As Marchionne’s health failed after surgery, Elkann delivered what amounted to an impromptu eulogy for a man he called his mentor. “He taught us to think differently and to have the courage to change, often in unconventional ways, always acting with a sense of responsibility for the companies and their people,” Elkann said.

It was Marchionne’s success in turning around a pair of Swiss businesses that drew the attention of the Agnelli family. He joined Fiat’s board in May 2003, four months after the death of Gianni Agnelli. He became CEO in June 2004, following the death of Gianni Agnelli’s brother, Umberto, Fiat’s chairman, leaving a family void in the company.

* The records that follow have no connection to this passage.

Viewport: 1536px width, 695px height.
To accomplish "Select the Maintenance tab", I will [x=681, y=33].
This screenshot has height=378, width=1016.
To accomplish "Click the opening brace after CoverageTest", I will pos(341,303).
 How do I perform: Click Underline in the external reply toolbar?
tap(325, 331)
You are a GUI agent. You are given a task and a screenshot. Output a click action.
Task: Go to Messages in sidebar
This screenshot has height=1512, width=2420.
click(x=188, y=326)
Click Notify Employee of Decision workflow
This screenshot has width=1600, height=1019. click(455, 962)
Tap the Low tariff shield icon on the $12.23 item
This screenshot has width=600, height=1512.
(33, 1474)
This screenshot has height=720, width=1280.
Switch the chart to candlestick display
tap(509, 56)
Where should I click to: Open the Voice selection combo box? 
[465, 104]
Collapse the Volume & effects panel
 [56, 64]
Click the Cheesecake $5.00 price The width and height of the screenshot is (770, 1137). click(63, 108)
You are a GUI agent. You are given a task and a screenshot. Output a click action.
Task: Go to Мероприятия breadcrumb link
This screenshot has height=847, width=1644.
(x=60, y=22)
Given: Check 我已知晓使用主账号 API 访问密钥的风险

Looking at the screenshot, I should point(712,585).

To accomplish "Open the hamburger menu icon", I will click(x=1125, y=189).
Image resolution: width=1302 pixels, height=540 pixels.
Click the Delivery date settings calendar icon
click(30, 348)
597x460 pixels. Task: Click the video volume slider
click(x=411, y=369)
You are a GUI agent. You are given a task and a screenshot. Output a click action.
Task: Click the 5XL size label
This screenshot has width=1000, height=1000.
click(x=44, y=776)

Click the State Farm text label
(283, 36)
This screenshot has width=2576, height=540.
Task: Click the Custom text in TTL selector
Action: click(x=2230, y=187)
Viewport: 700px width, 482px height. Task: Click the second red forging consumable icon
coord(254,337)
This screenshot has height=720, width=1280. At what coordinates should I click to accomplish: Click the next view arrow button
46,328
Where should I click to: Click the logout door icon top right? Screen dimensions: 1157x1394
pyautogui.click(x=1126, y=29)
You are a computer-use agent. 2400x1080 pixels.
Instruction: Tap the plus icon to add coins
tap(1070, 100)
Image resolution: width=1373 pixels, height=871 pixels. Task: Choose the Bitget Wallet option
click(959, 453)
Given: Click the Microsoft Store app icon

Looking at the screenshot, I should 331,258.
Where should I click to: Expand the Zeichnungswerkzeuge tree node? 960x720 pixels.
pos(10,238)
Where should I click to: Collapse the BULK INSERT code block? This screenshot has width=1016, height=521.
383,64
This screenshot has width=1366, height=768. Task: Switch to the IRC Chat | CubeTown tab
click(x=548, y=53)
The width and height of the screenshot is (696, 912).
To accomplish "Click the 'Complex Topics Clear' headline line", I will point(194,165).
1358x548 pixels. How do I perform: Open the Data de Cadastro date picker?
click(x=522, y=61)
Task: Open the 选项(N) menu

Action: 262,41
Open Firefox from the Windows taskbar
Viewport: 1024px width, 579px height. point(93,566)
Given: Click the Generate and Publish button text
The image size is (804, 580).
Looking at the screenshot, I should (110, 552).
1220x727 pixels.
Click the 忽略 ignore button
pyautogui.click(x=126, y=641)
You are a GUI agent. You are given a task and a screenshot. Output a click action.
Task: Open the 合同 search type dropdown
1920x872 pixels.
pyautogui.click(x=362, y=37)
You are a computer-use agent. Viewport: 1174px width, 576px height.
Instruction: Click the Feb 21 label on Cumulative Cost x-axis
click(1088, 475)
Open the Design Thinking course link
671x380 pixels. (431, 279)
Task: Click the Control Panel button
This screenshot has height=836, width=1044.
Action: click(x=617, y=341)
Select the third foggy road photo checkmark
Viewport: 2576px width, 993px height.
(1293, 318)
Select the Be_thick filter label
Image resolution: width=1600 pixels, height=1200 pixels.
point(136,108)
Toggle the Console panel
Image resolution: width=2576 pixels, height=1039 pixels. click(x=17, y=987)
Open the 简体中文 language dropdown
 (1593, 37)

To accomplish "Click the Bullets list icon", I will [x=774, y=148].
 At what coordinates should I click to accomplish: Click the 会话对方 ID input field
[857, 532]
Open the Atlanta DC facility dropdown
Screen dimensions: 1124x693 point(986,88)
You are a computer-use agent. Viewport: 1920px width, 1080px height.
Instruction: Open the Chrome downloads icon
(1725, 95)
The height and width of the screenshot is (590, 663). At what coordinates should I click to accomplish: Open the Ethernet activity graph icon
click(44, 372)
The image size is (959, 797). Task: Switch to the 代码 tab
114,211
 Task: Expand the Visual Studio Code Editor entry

As an outsider, Marchionne was unfettered by local loyalties and set about cutting jobs and expenses, slimming management ranks and increasing shareholder value along the way. He brought in other outsiders to key positions and relaunched the iconic 500, which became one of the new Fiat’s calling cards as it expanded abroad. While he started small with limited industrial alliances, his ambitions soon grew. The bankruptcy of Chrysler gave him the opportunity to create a global car company with brands including Jeep, Ram, Alfa Romeo, Ferrari and Maserati that he envisioned would grow to 6 million cars a year. A global economic crisis that bottomed out car sales in key US and European markets prevented him from reaching that goal, but his industrial vision never faltered as he spun off CNH and Ferrari into stand-alone entities.

Marchionne had planned to step down as CEO of FCA after the close of 2018. He always insisted his successor would come from inside– so it was no surprise when British manager Mike Manley, who helped boost Jeep to global success and get Fiat a foothold in Asia, was named his successor as Marchionne’s health failed.

Marchionne’s penchant for numbers was always clear in his quarterly presentations. He let his real satisfaction show in June’s presentation when he announced the company had reached zero debt, by donning a tie for the first time in a decade – albeit briefly.

His next major move was to be the presentation of a new business plan in September for Ferrari, which he aimed to turn into a luxury company beyond just cars to further boost earnings.

At his last public appearance as CEO, in June, Marchionne attended a ceremony in Rome at which a Jeep was presented to the Carabinieri police. He noted that his father was a Carabinieri officer and he recognised in the Carabinieri “the same values at the basis of my own education: seriousness, honesty, sense of duty, discipline and spirit of service.”

Marchionne was divorced. He is survived by his companion, Manuela Battezzato, and two adult sons, Alessio and Tyler.